I am not an Adobe employee so my using the term does not mean much to begin with (apart from describing what I perceive).
But I would be much surprised if Adobe would not deny shady business practices.
Voicing your suspicion is naturally your right, but I in turn suspect that you have not thought this supposed conspiracy* through thoroughly.
Edit: *) I assume two companies secretly paying a third company to affect a further entity or persons could be called a »conspiracy«.
I vote for the "conspiracy theory", after all most of photoshop and other functionality are provided by qt a c++ cross platform library and ide. If you don't believe me just go into the install dir and look for any dll that has the word qt in its name. so probably to compile it for linux they just need a... very difficult..button click
Photoshop doesn't use Qt in any way.
And Qt is not that easy to port between platforms (we used to have an app that used Qt -- which is why we are not about to use Qt again).
»I vote for the "conspiracy theory"«
It strikes me as remarkable how easily you seem ready to basically call a Photoshop programmer who has generously contributed to this thread (and many others on other issues on this and other Fora) a liar.
Or am I misinterpreting your statement?
Linux has had phenomenal momentum in the past 3 years and continues to grow,
with large creative companies like Valve and THQ now supporting linux. Video card and hardware compatibly, commercial licensing and distro support but Adobe does not step into this thriving ecosystem... Why you neglect all these people who want PROFESSIONAL tools in Ubuntu ?Why dont you transfer your Creative Suite to Ubuntu to give it a huge boost ?
Linux is growing more and more, especially Ubuntu, I only use Windows (I have dual boot) in case of extreme necessity, that is, when I can't run a program like Photoshop and I believe that many others go through what I do, and I believe that it would be a great investment from Adobe to create a version of photoshop for linux.
Adobe has always said that GNU/Linux world was not a good place for sell their products, and that Linux's users are not ready for spend for softwares.
Now that this idea is completly trashed by Valve who has launched its Steam platform for Linux, showing a florid market, will Adobe steps in the Linux world too?
With Windows "Blue" it seems Microsoft has full blown contempt toward the desktop, windowed multitasking environment. Can you guys produce the full Creative Suite Master Collection for the Linux platform?
Creative Suite is the only thing keeping me on Windows. And no I don't want to buy special Apple hardware to run OSX.
I'm currently arguing at work to pay someone $50/hr to run Illustrator for a week so that I don't have to buy it and use it on Windows or Mac. I'm sure there are Linux users out there who won't pay for Photoshop. But there are Windows users who pirate it and don't pay now. I personally pay hundreds of dollars every year for software that I run on my Linux desktop. I know dozens of Linux desktop users and every one of them pays hundreds of dollars for software that they run on their Linux desktop.

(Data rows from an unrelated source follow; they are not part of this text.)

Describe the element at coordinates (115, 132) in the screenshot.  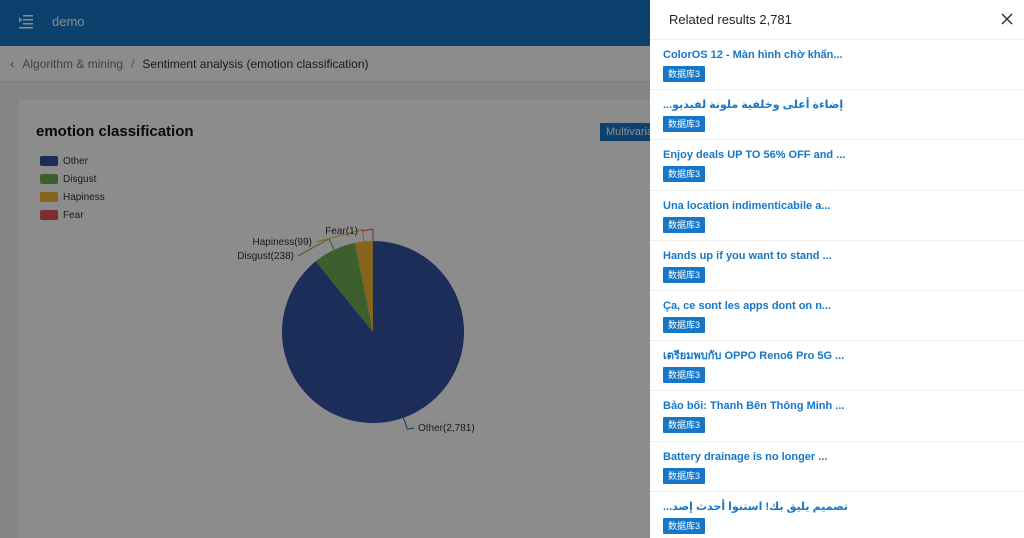
I see `chart-title: emotion classification` at that location.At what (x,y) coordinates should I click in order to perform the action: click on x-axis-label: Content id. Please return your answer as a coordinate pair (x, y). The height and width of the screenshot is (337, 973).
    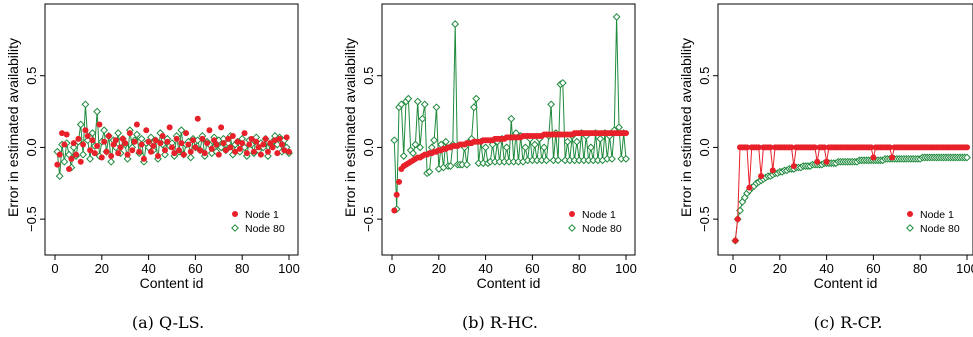
    Looking at the image, I should click on (172, 283).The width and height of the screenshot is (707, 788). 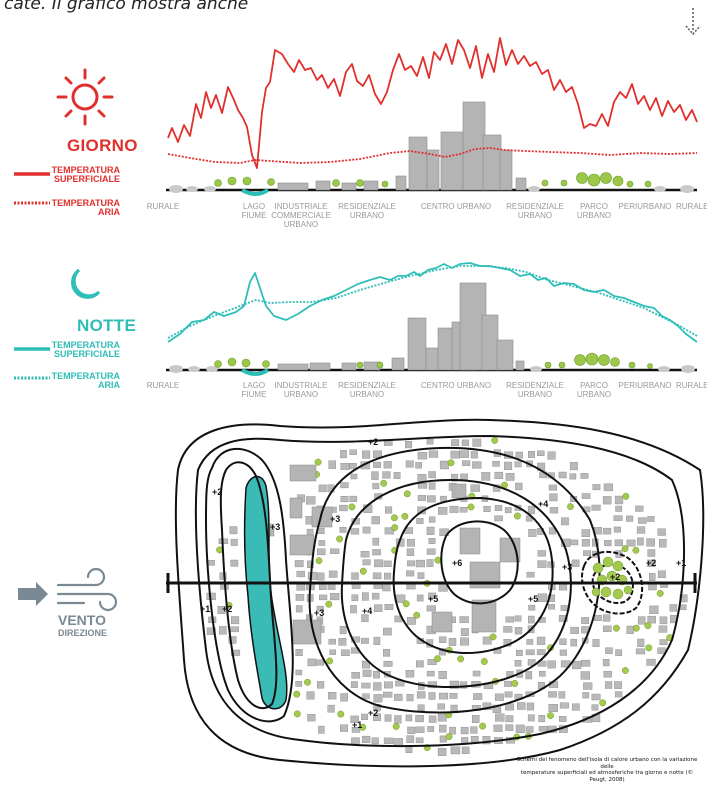 I want to click on moon-icon, so click(x=86, y=284).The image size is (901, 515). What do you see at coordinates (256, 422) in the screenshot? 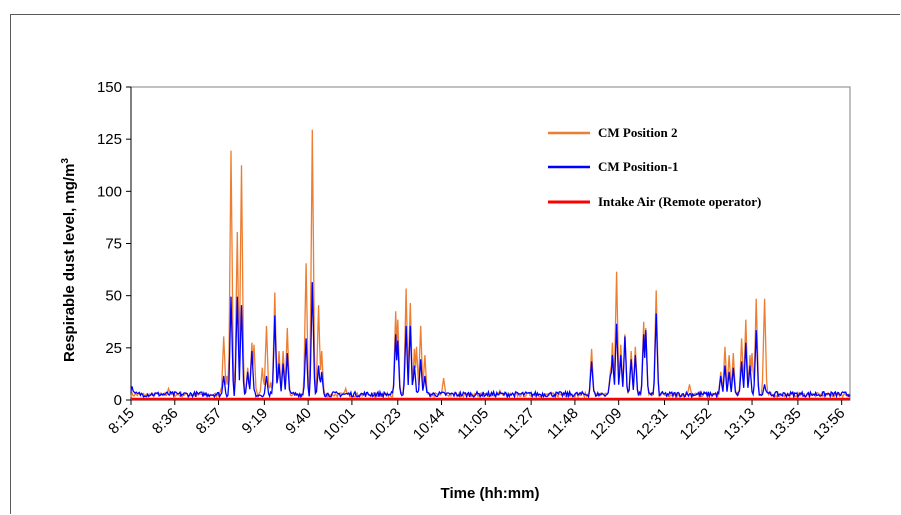
I see `x-tick-label: 9:19` at bounding box center [256, 422].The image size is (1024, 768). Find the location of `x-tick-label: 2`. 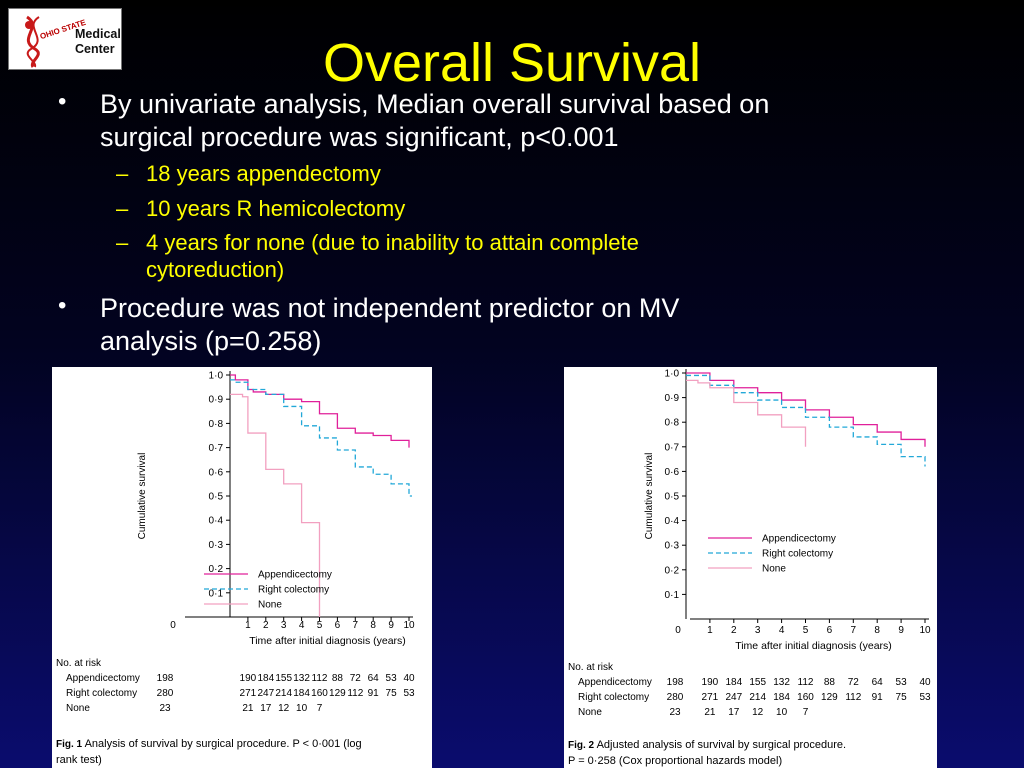

x-tick-label: 2 is located at coordinates (734, 630).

I'm not a big fan of Wine, but if you have no interest in supporting Linux directly, maybe you would consider contributing development or funds to making Photoshop work well with Wine.
I don't know why I'm even writing this. I've been subscribed to these threads for years and any sane person would have concluded years ago that Photoshop will *never* support Linux. Free, open-source equivalents like gthumb and UFRaw are easy enough to use now that I can kind of do what I need to with them (Photoshop is still easier to use, has more features, supports real fonts, etc.). In a few months or maybe a year or two, I may not need Photoshop any more. Certainly if GIMP gets 16-bit-per-channel support, that will affect your market on Windows and Mac.
So I suppose I'm writing to sort of wave farewell and say, "thanks for the memories" as I ride off into the distance. I really loved Photoshop. It is just about the last remaining piece of non-Linux software that I sometimes open a Windows VM to run. From me, that's a very high compliment. Parting is such sweet sorrow. Best wishes.